Dataset excerpts:
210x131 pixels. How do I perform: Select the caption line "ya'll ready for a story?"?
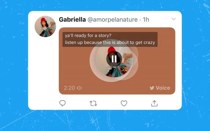[x=88, y=36]
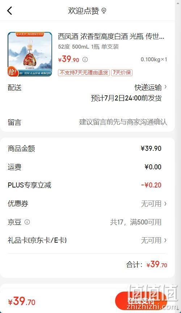The height and width of the screenshot is (313, 181).
Task: Click 无可用 next to 优惠券
Action: click(x=151, y=204)
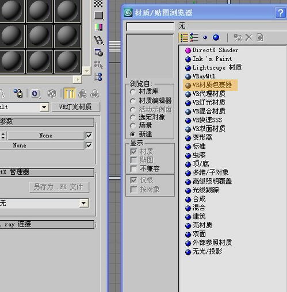Viewport: 287px width, 292px height.
Task: Click the put to library icon
Action: pos(18,94)
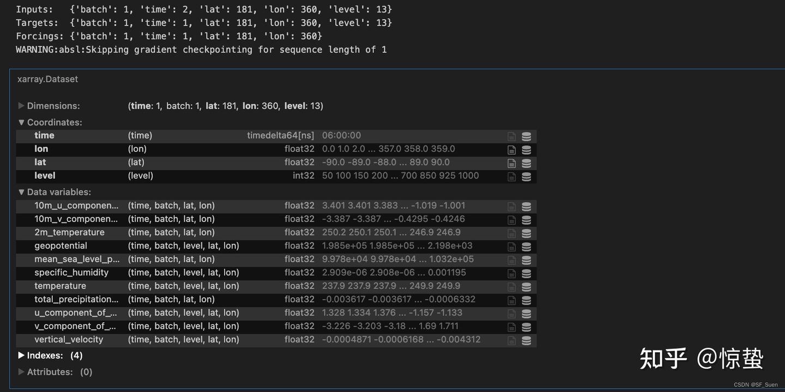Show data values icon for temperature variable
The width and height of the screenshot is (785, 392).
point(527,287)
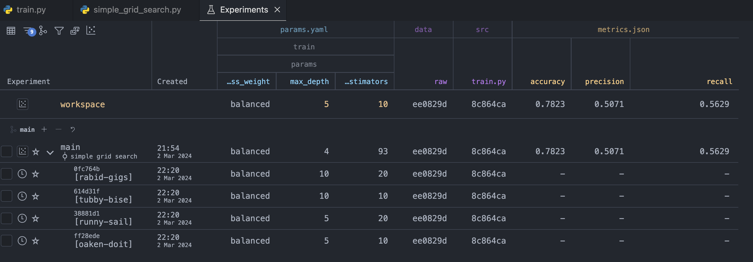Switch to the train.py tab
The height and width of the screenshot is (262, 753).
31,10
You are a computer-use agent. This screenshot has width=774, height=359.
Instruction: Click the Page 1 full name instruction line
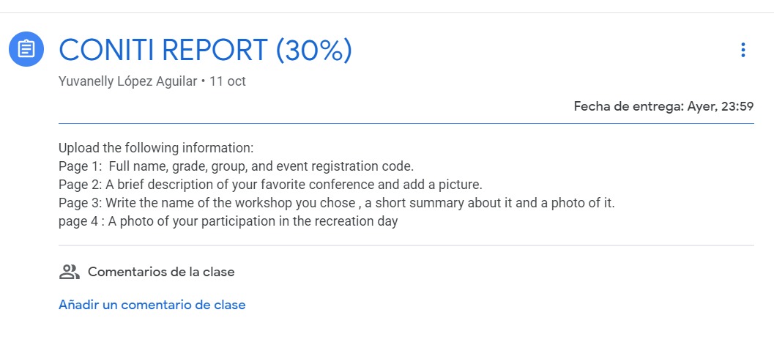(x=236, y=166)
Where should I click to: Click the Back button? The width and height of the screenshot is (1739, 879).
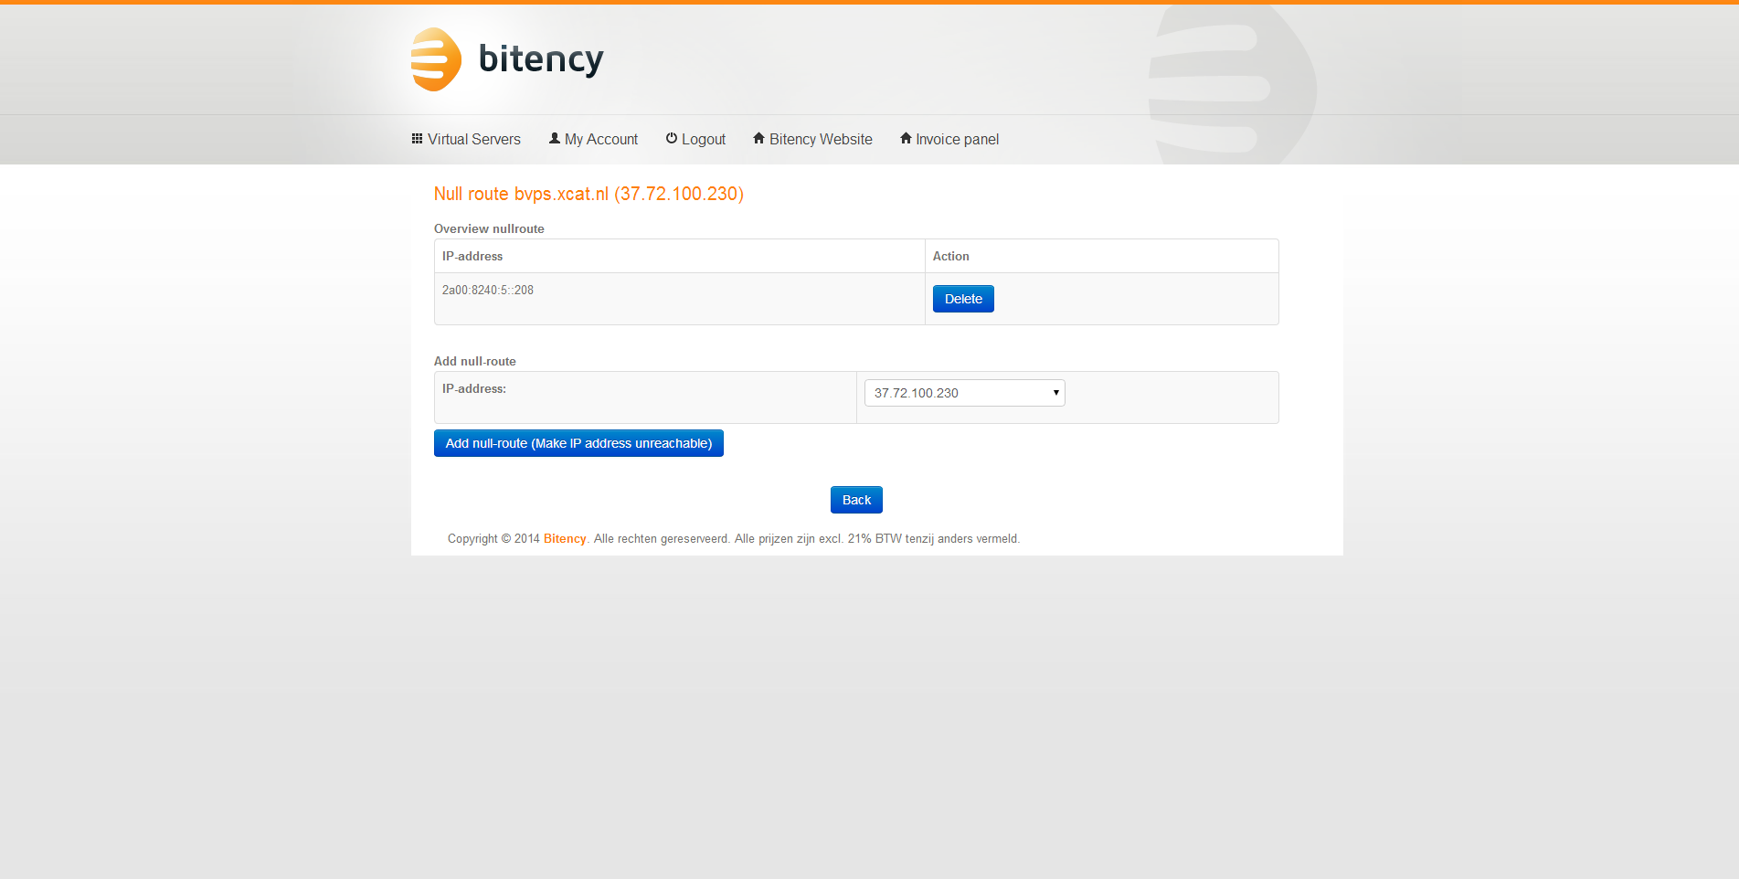point(856,500)
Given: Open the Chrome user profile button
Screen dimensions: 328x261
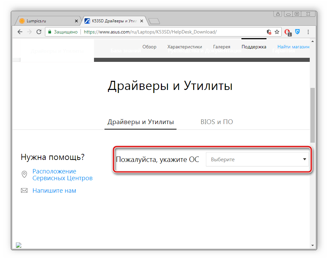Looking at the screenshot, I should [x=278, y=14].
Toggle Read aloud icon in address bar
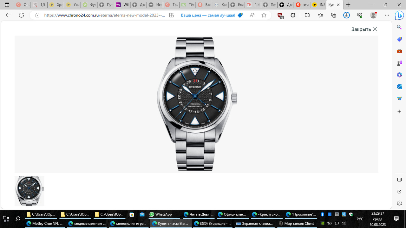This screenshot has height=228, width=406. point(252,15)
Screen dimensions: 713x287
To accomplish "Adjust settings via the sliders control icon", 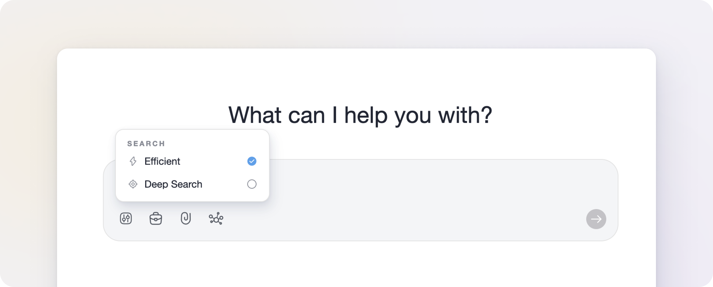I will pos(126,218).
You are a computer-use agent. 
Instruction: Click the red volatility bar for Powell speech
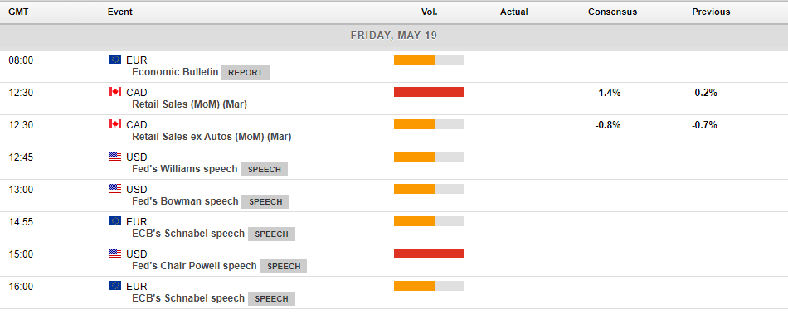(429, 254)
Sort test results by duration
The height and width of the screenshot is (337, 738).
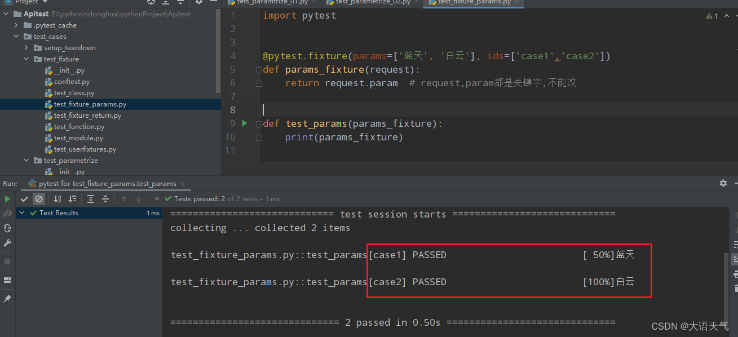72,199
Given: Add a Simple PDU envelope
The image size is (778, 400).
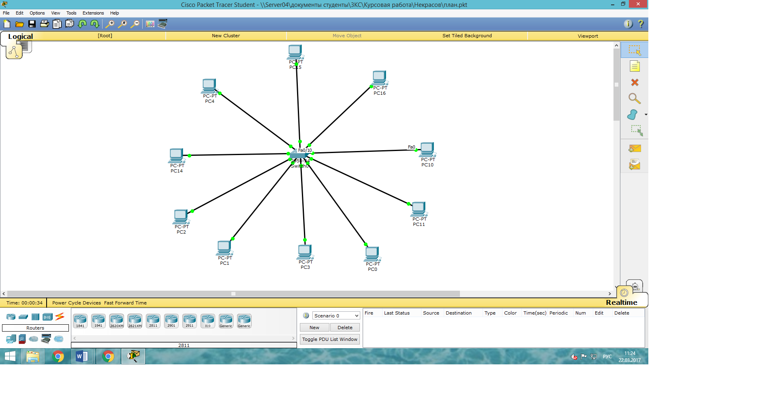Looking at the screenshot, I should (x=635, y=149).
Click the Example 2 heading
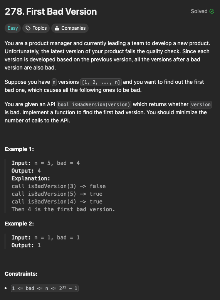Viewport: 220px width, 300px height. pos(19,224)

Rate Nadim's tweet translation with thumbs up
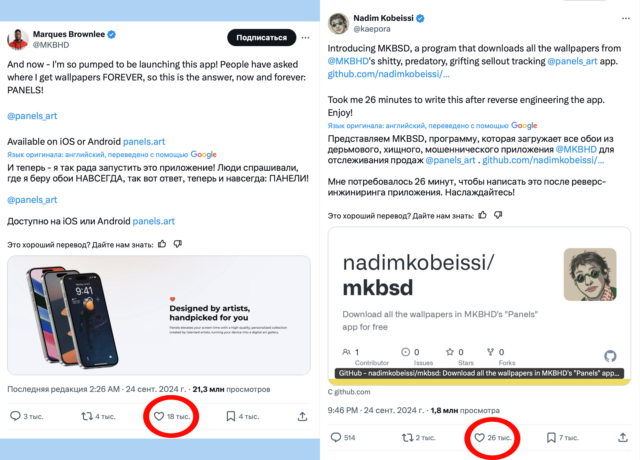(x=483, y=215)

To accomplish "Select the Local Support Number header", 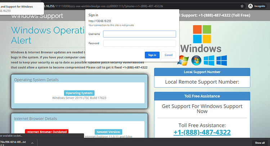I will [x=202, y=72].
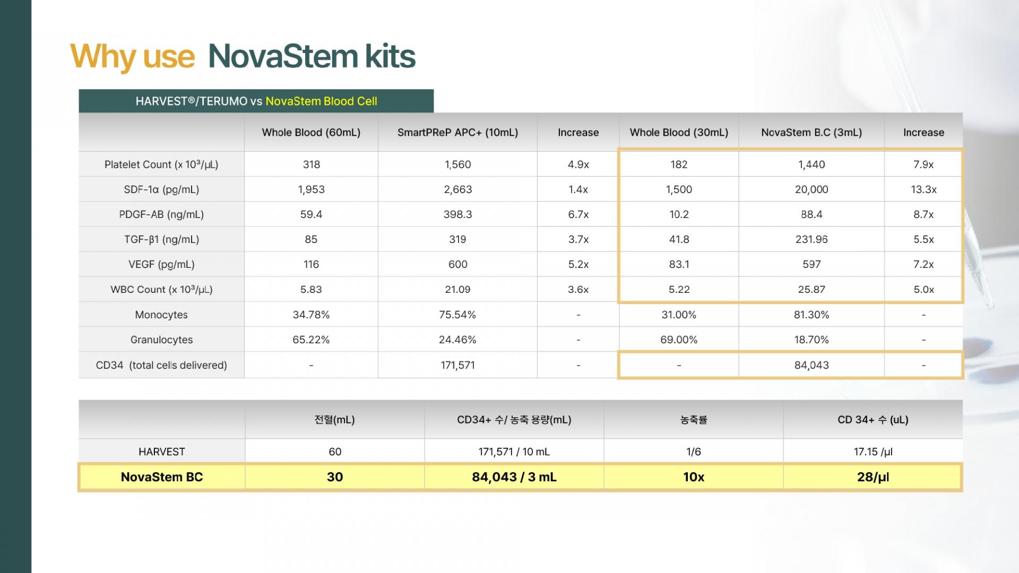
Task: Select the HARVEST row label in lower table
Action: 161,452
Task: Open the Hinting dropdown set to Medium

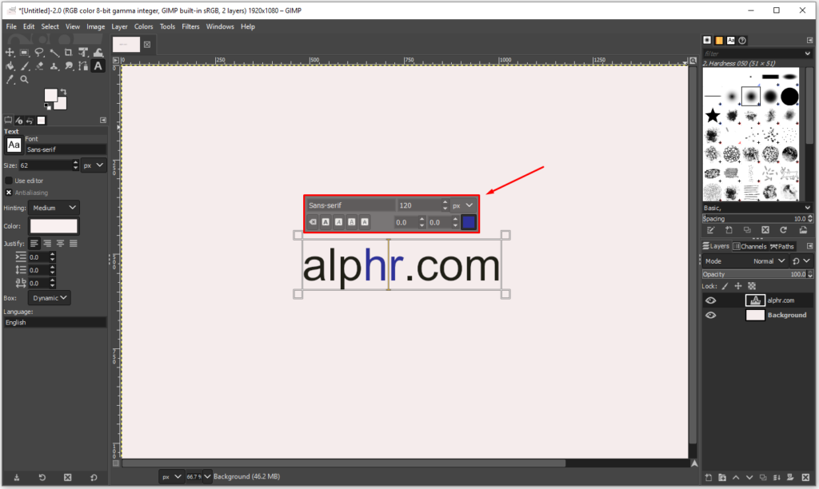Action: [x=54, y=207]
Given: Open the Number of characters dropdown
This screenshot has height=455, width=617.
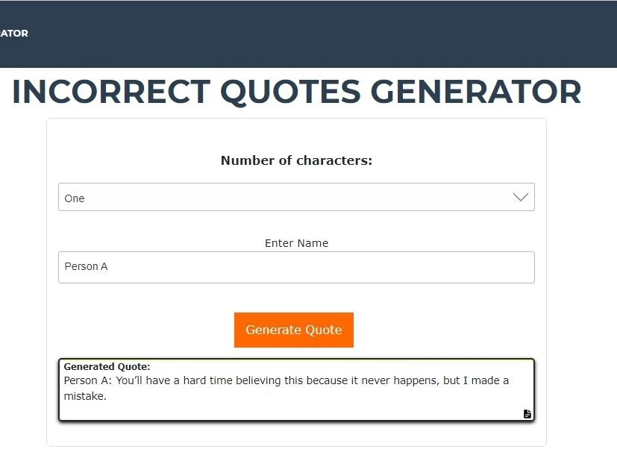Looking at the screenshot, I should (296, 197).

EXERCISE DETAILS: Your answer must be a copy of every line in the data above that holds the string "agent".

EXPECTED OUTPUT:
You are a computer-use agent. This screenshot has width=774, height=359.
You are a computer-use agent. 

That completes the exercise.